I have a friend who despises Madonna, hates her with every fiber of her being. She believes that any artistic success Madge has had is due, for the most part, to attaching herself to a successful hot producer and sucking the producer’s young artistic blood, then moving on, like a horrifying Cruella DeVille-like mosquito (to mix the hell out of a metaphor). Patrick Leonard, William Orbit, Nellee Hooper, etc, in my friend’s view, most of Madonna’s success has been linked in varying degrees of success to whomever is “hot” at the moment. And to her credit (and artistic damnation), she’s been pretty great at this sonic cannibalization.
I would contend that Madonna choosing producers that make her “come alive again” artistically is quite a self-reflective and brave talent, akin to male bands picking Rick Rubin to work with. Willfully choosing someone that challenges you is no small feat, choosing to spend time with someone who will knock you off your comfortable pedestal and keep you gloriously uncomfortable.
Which is why artists pick Rick Rubin (and maybe why Madonna should herself one day): he’s a brilliant, back-to-basics producer who somehow has figured out the formula, which seems to be:
- Have creatively bankrupt band and/or singer rent a house to record in.
- Have said band and/or singer bring already written songs and play together in a room.
- Mix said band and/or singer in a way that is a throwback to their original, basic sound.
Which got me thinking. Who are some artists that should be working with certain producers to really shock them into a transcendent album? I humbly submit:
Prince Produced by Jack White
There’s a great intro to the documentary “It Might Get Loud” where Jack White is inexplicable nailing shit to a board on some rural porch. One by one, he attaches two nails, some thick wire, sets an old Coke bottle to pull the wire taught, nails an old, buzzy pickup beneath the nail, plugs that into a cheap little amp, and proceeds to shred a nice little blues lick with a slide. He then looks off camera and says, just like a punk: “Who says you even need a guitar?”

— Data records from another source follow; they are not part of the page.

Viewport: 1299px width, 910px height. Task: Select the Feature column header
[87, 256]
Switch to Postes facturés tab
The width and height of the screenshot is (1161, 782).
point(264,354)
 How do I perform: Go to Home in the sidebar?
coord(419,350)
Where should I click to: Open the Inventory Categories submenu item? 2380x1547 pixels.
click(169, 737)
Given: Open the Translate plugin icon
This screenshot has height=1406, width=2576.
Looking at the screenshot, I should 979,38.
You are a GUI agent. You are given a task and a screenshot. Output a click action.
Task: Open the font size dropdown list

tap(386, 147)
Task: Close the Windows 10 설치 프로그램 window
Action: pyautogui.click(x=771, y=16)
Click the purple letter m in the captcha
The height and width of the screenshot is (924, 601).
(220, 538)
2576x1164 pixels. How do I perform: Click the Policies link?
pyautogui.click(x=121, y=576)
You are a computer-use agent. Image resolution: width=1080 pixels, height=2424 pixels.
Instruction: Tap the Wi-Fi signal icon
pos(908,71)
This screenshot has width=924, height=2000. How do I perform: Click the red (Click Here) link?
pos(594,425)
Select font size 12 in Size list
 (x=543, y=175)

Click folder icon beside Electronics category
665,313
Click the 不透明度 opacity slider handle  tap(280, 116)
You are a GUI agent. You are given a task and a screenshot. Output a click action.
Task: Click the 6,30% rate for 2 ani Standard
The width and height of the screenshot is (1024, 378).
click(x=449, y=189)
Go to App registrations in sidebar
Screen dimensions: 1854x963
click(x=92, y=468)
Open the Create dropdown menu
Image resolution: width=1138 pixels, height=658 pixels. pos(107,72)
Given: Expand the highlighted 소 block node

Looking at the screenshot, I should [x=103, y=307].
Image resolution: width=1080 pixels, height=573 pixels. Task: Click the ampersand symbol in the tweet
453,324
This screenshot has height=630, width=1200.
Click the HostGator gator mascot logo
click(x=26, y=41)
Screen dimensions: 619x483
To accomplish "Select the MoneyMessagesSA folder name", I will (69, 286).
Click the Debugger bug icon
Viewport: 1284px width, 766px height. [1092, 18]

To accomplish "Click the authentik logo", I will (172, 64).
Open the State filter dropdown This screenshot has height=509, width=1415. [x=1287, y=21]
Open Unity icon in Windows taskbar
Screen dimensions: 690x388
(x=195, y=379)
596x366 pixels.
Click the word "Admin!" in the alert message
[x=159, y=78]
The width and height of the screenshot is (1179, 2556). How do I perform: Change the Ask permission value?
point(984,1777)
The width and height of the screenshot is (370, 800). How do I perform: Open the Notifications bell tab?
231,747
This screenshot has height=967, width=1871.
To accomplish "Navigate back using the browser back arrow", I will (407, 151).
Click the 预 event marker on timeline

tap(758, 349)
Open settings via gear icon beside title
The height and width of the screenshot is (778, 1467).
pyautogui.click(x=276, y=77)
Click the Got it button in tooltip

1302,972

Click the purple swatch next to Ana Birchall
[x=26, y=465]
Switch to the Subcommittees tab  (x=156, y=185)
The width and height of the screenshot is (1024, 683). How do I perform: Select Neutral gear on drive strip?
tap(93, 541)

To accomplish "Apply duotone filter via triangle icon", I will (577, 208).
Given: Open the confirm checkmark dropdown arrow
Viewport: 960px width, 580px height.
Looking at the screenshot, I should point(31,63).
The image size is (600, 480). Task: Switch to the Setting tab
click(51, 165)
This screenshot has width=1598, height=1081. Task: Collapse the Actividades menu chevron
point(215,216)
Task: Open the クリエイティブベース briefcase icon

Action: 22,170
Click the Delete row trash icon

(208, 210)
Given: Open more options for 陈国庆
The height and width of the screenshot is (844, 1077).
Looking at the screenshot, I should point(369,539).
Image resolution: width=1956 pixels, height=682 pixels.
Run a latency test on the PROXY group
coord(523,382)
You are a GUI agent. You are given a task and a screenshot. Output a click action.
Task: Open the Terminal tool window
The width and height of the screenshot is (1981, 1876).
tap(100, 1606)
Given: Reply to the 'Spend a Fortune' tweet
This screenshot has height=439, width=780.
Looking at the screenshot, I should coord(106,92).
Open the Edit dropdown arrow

It’s a great moment, and it underlines that Jack White needs to play music. He’s an goddamn artist, and he’d dig up bones if they had an unmatched tonal quality. So here’s the plan:
Give Prince a duffel-bag full of two pairs of pants, a couple of t-shirts, Chuck Taylor high tops, no make-up, and about a dozen do-rags. He and Jack White sequester themselves in a cabin in Northern Minnesota or Michigan’s Upper Peninsula (either one is great), just the two of them. They are given the following instruments and equipment:
- The Jack White assembled guitar from It Might Get Loud (or they make a new one).
- An ancient stand-up bass.
- A plinkly stand-up piano, preferably ripped-off from the local high school (‘cause those things are always wicked out-of-tune).
- A beat-up resonator guitar with a grumpy little vintage amp, like a Pignose.
- One steel drum.
- An old Slingerland jazz kit, with a piccolo snare.
- Any and all Harry Partch instruments they are able to procure.
- A cello.
- One slide.
- A reel-to-reel recorder.
Three months, a wood stove, bonfire pit, groceries, that’s it. No one gets a cell phone. White legal pads. No engineer. Two musicians, one cabin. No Prince “yes-men”. Here’s the final rule: after three months is up, the masters go to Jack. He decides what stays and goes. Prince has to give up control on the final product. He has to let go.
I GUARANTEE YOU this would yield one of Prince’s greatest albums (if he and Jack didn’t kill each other first, which is highly probable), perhaps one of the greatest albums of all time. A Love Supreme-good, Sketches of Spain-good. Hell, Sign O’The Times-good. Then, Prince does a tour where it’s just him onstage with any of the above instruments. He could use Jon Brion-type looping, but it would just be him, onstage, alone with his unmatchable talent and soul.
Just a suggestion. More wacky artistic pairings to come!
(BTW, Jack, I want a co-producer credit when this works. Even if I only fetch propane and bring you guys up S’mores.)
Lastly, I’m not under the opinion that Prince is an artistic corpse. The title is general. I just wonder what sort of stuff he’d create if he was challenged to a true collaboration, rather than calling all the shots all the time. So there you go.